The Gospel of John gives us a great gift: Jesus describing to Gentiles what his crucifixion means.

“The hour has come for the Son of Man to be glorified,” he says when he hears Greeks have come to see him. Then he compares his death not to the sacrifice of the Passover Lamb but to the sowing of a grain of wheat.

He doesn’t say he is dying in our place, or satisfying the needs of justice, as true as that may be. Instead, he says that only by putting the Father’s will above everything, even self-preservation, can his victory be won.

“Whoever loves his life loses it, and whoever hates his life in this world will preserve it for eternal life,” he says. The more we hold on to the world’s ways, the more we lose; the more we let go of our comforts, the more we win. Why? Because we cannot live life ordered to “Our Father who art in heaven” unless we let go of our the principalities that govern the earth.

But while the way of self-denial and self-sacrifice is extremely fruitful, it is also extremely difficult, even for Jesus.

In the Second Reading, from Hebrews, Jesus’s mindset before the crucifixion is described this way: “In the days when Jesus Christ was in the flesh, he offered prayers and supplications with loud cries and tears to the one who was able to save him from death, and he was heard because of his reverence.”

We see a glimpse of his pain in the Gospel when Jesus says, “I am troubled now. Yet what should I say? ‘Father, save me from this hour’? But it was for that purpose that I came to this hour.”

If this total self-gift is hard for Jesus Christ, imagine how hard it is for us. But the readings describe two ways to move forward through pain.

First, Jesus turns his whole attention on the Father, saying, “Father, glorify your name.” the Father answers by saying, in a voice like thunder: “I have glorified it and will glorify it again.”

Jesus explains, “This voice did not come for my sake but for yours.” That is the first way to walk through the pain of self-sacrifice: Do it to hasten the time that that the Father’s name will be “hallowed” and his “kingdom come” and “will be done, on earth as it is in heaven.”

The First Reading gives a second way we can embrace self-sacrifice.

“I will make a new covenant with the house of Israel,” says the Lord through the prophet Jeremiah. “I will place my law within them and write it upon their hearts; I will be their God and they shall be my people.”

This is the only place in the Old Testament (which means “old covenant”) in which the new covenant (“New Testament”) is mentioned, and in fact this passage is quoted at length in Hebrews.

Elsewhere in the New Testament the “new covenant” is always mentioned in relation to the Eucharist.

So this is the second way to embrace self-sacrifice: The sacrifice we make is not ours alone; it is the sacrifice of Christ, the grain of wheat who died and become became the Bread of Life, in us.
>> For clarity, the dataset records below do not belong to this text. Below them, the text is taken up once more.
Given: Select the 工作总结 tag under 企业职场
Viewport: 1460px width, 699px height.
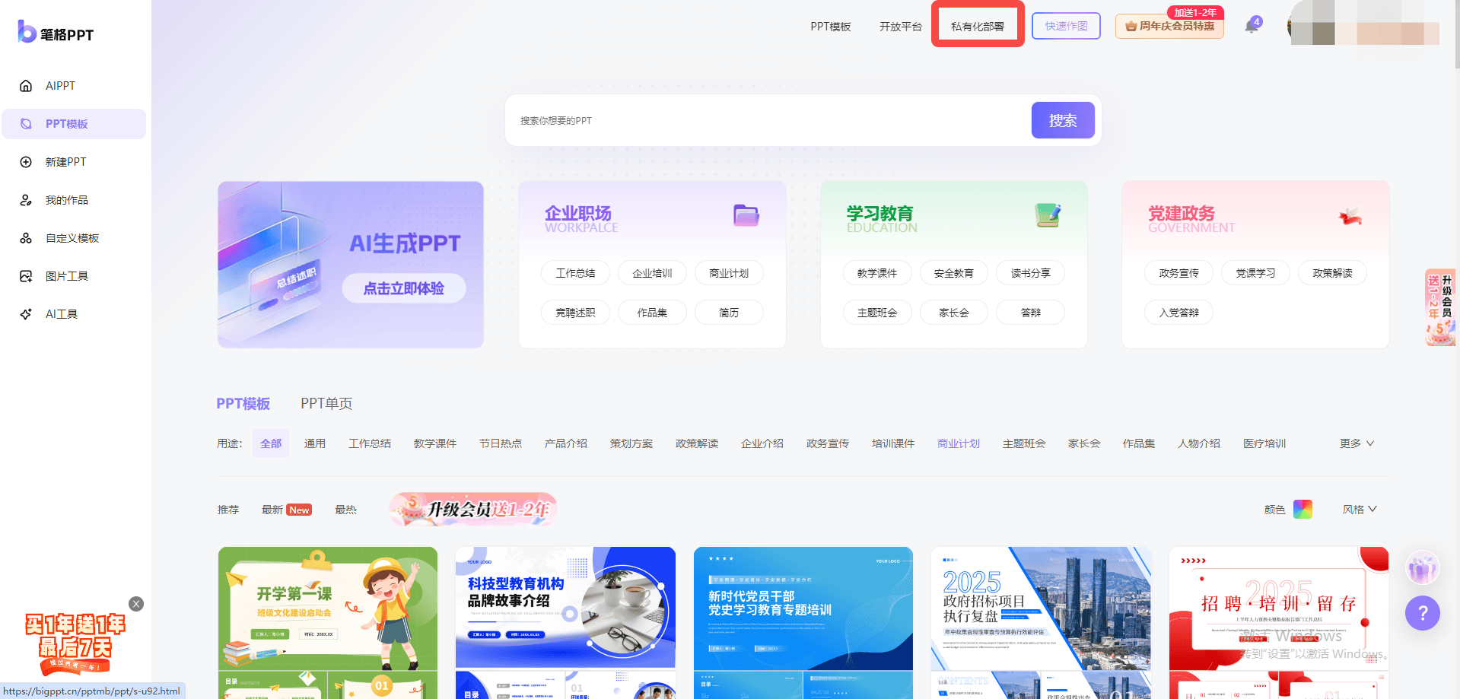Looking at the screenshot, I should pos(575,273).
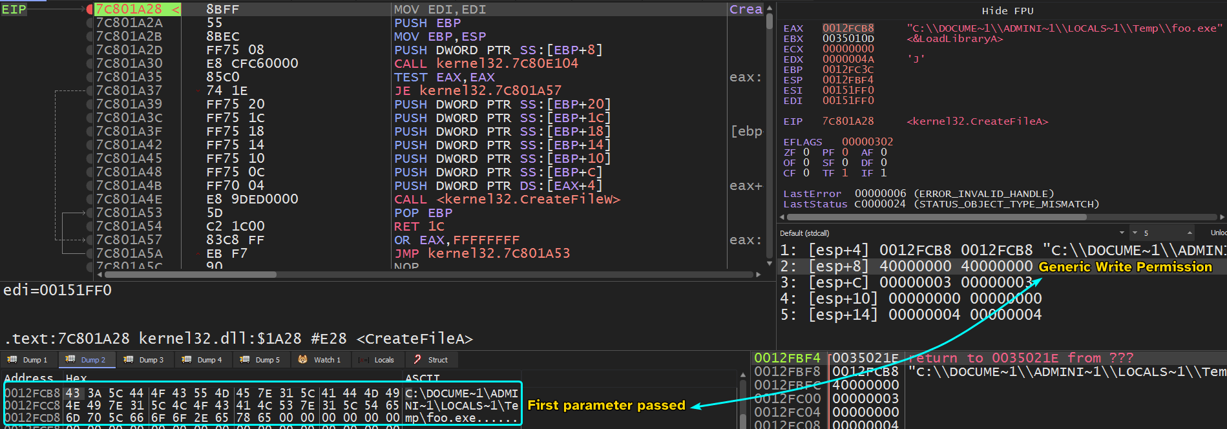Select the EAX register value 0012FCB8
Image resolution: width=1227 pixels, height=429 pixels.
pos(848,28)
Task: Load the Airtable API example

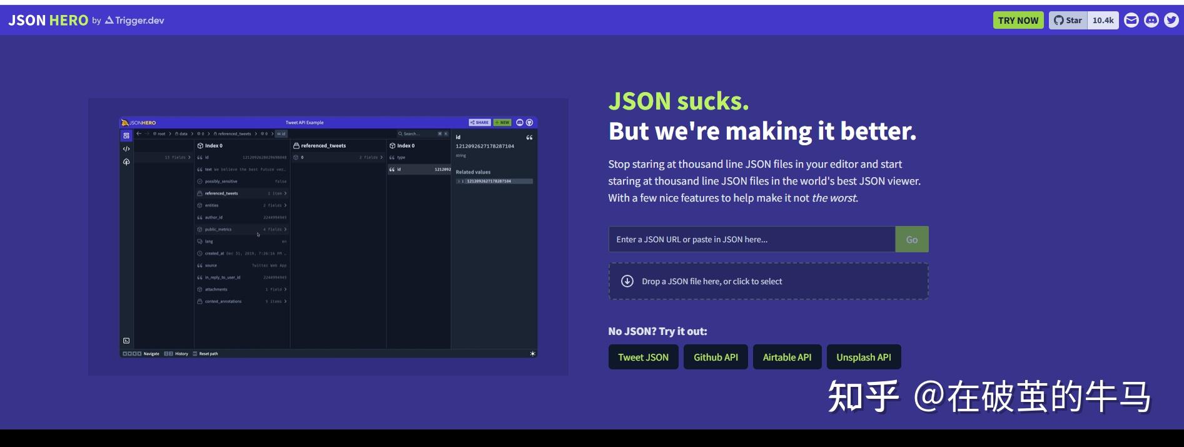Action: pos(787,357)
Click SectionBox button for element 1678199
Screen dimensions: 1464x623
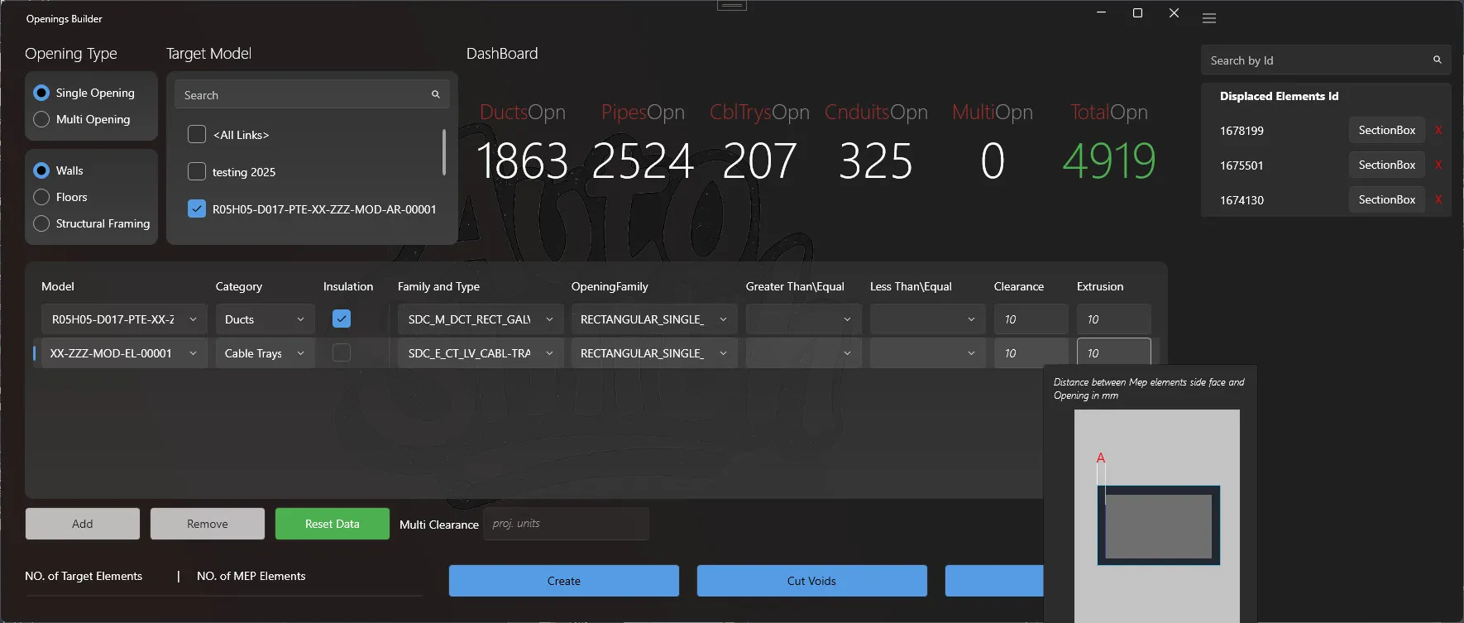(x=1386, y=130)
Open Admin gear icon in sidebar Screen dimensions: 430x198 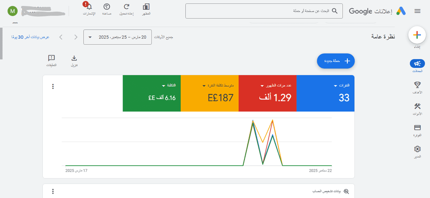[417, 149]
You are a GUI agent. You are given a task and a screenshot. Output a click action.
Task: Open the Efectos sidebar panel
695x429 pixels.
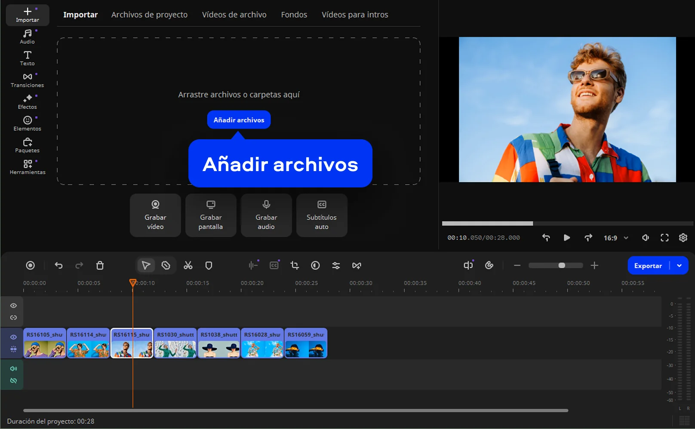click(28, 102)
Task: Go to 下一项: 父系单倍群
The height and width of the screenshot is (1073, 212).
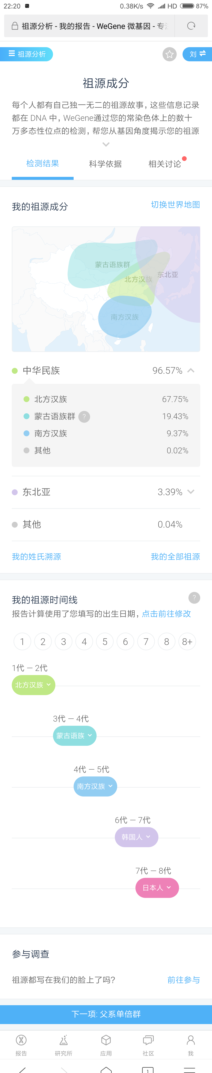Action: (106, 1014)
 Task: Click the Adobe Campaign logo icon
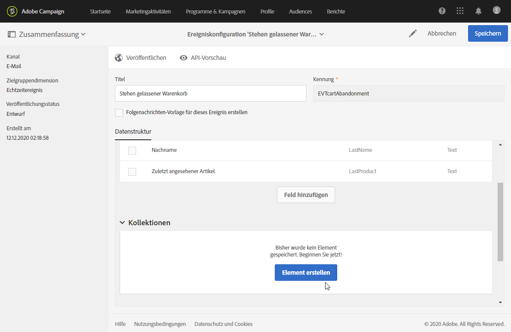pyautogui.click(x=12, y=11)
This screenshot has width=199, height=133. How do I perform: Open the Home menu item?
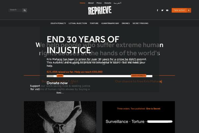tap(83, 3)
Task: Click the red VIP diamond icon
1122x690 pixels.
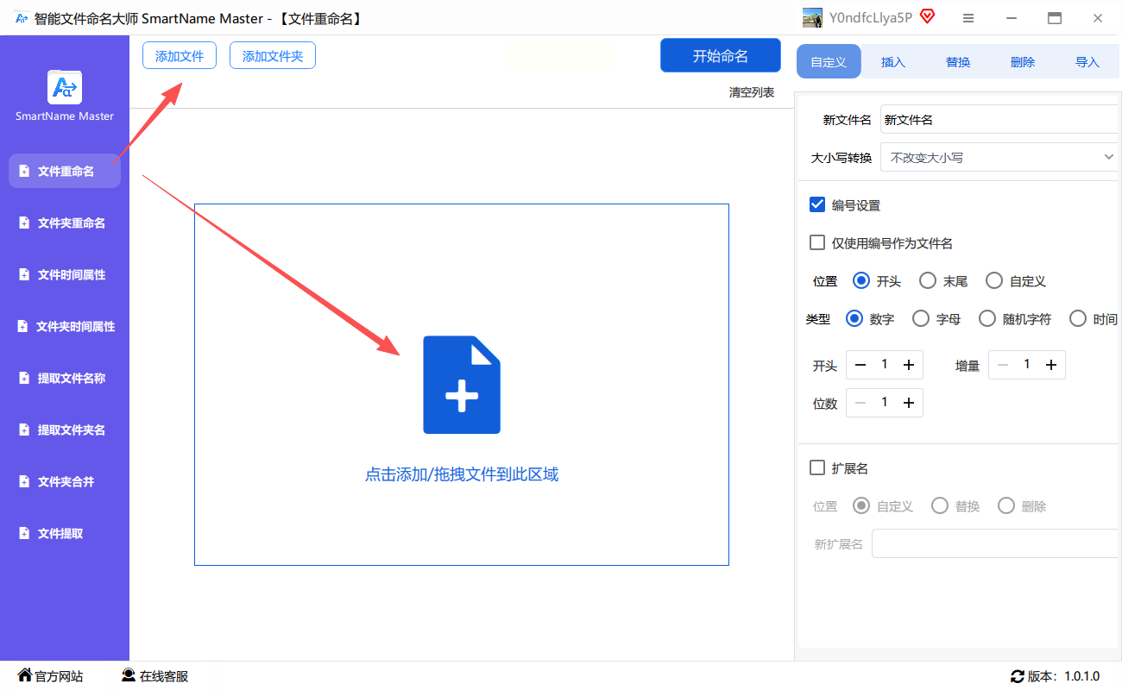Action: (928, 16)
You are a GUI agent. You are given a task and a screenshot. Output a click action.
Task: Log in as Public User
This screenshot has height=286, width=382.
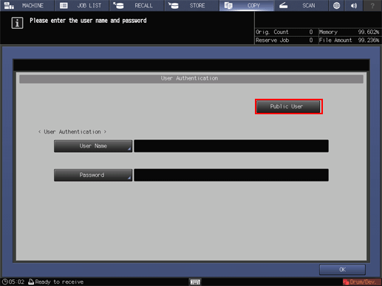coord(289,107)
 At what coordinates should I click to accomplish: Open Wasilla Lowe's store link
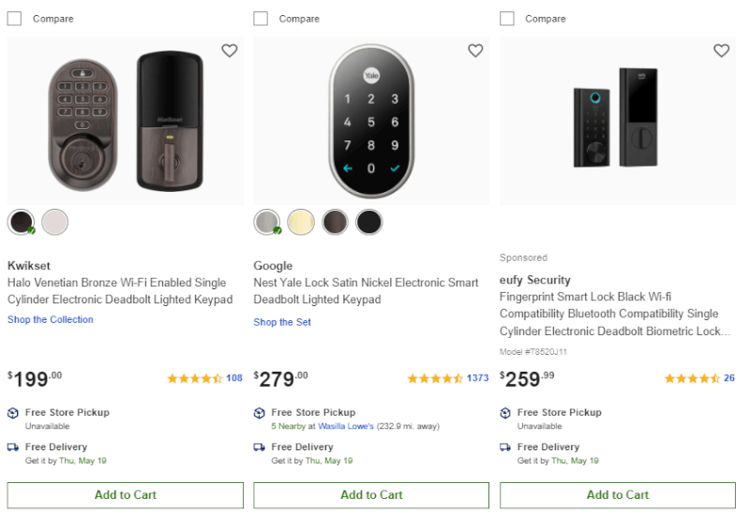pyautogui.click(x=346, y=426)
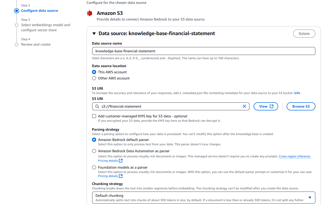This screenshot has height=205, width=327.
Task: Click the chunking dropdown arrow
Action: (310, 198)
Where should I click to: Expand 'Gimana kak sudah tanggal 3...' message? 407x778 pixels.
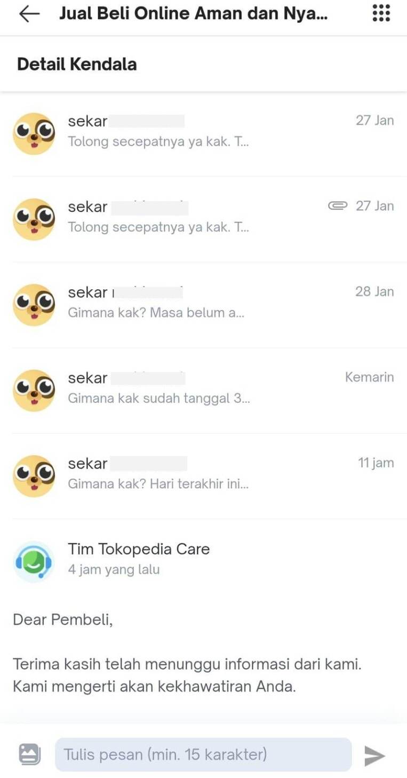coord(203,390)
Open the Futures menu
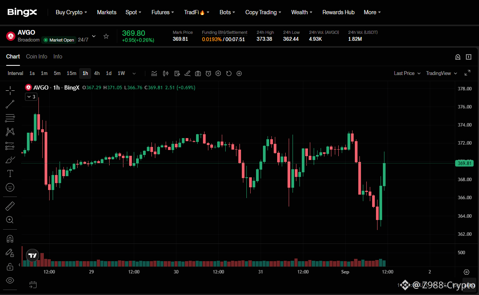Screen dimensions: 479x295 pyautogui.click(x=163, y=12)
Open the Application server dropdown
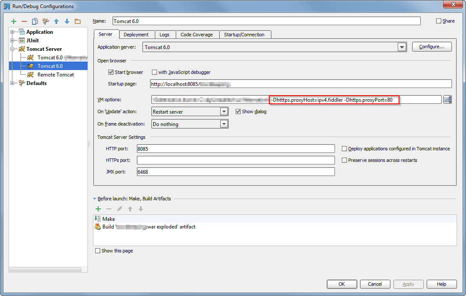Viewport: 466px width, 296px height. [x=402, y=47]
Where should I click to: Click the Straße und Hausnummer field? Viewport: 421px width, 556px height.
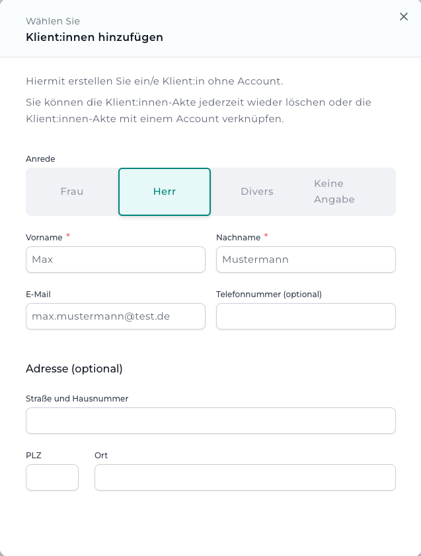tap(210, 421)
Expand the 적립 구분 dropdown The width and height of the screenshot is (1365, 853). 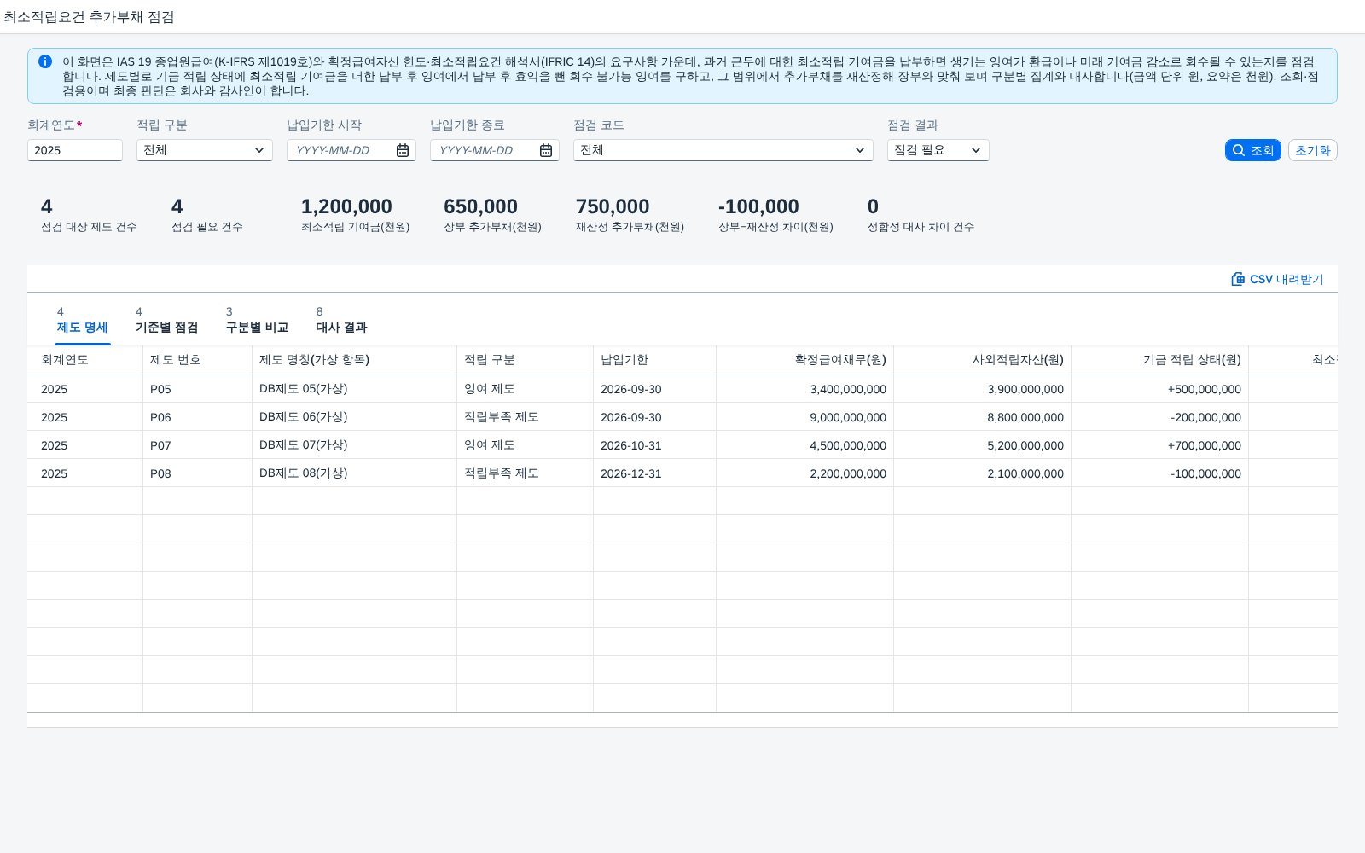point(205,150)
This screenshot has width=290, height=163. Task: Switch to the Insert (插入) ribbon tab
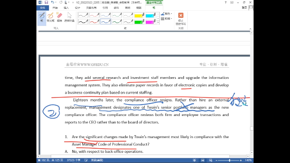66,7
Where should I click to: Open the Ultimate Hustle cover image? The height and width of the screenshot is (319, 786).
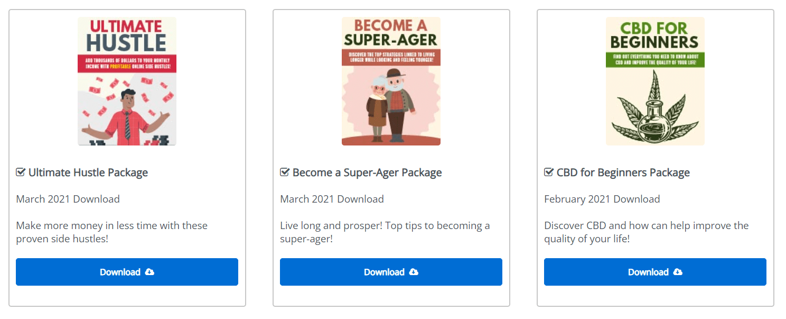click(x=127, y=81)
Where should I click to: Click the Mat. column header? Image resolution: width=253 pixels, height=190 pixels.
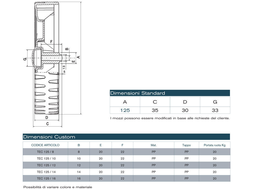tap(154, 145)
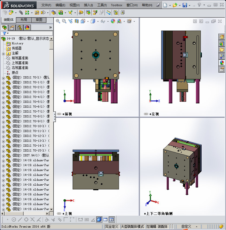Viewport: 226px width, 230px height.
Task: Click the Save floppy disk icon
Action: pos(185,5)
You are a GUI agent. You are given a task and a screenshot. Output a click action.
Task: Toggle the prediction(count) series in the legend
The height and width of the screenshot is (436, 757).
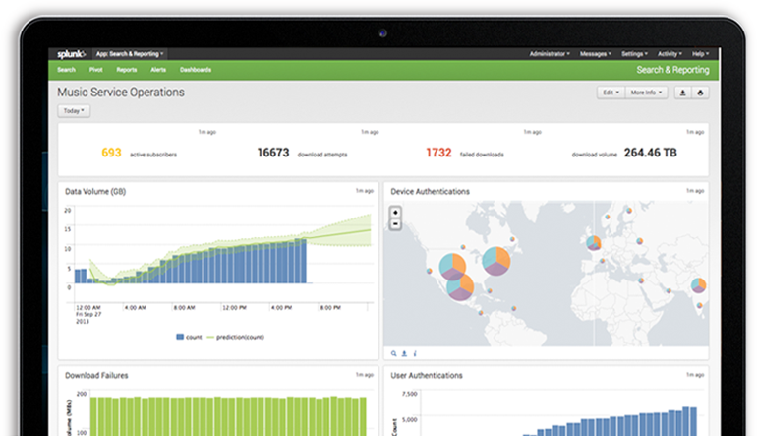click(x=236, y=337)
In the Psalm at Sunday Mass, we ask for a new heart, for perseverance, and for the Holy Spirit’s presence. “A clean heart create for me, O God, and a steadfast spirit renew within me.” God answers this prayer with Baptism and confirmation, which fill us with the Holy Spirit, and in the Eucharist, which unites us with Jesus Christ, and reconfigures us from within.

We can see what this has meant throughout the history of the Church.

After the head of our Church was tortured, killed, and rose from the dead, you see that same pattern repeat. The most dire examples seem to have come every 500 years or so.

In the first 500 years of the Church, Christians faced fierce persecutions — and the Church rose to prominence despite them. In the next 500 years, we saw the fall of the Roman Empire at the end of the fifth century threaten the Rome-based Church — but also the rise of St. Benedict (480-547) and his monastic system of Abbeys, which brought education, commerce, theology and philosophy to Europe. The next 500 years saw the Great Schism (1054) tear the Church in two — but also the rise of scholasticism and St. Thomas Aquinas placing Christianity on a new intellectual footing.

Then, roughly 500 years later came the Reformation (1517) and the Church which had already been torn in two got shredded. But then came the apparition of our Lady of Guadalupe in Mexico (1531) and the Christianization of new continents.

Now, 500 years later, in the 2000s, aggressive secularism seems to be overtaking many in the Church, from Germany to New York. But at the same time you have the rise of Christianity in Africa, India and China, and in the West, the Church taking up the weapon that has been underused so far: the laity.

Will another victory follow apparent defeat? Absolutely it will. But only if we embrace the principle of the grain of wheat.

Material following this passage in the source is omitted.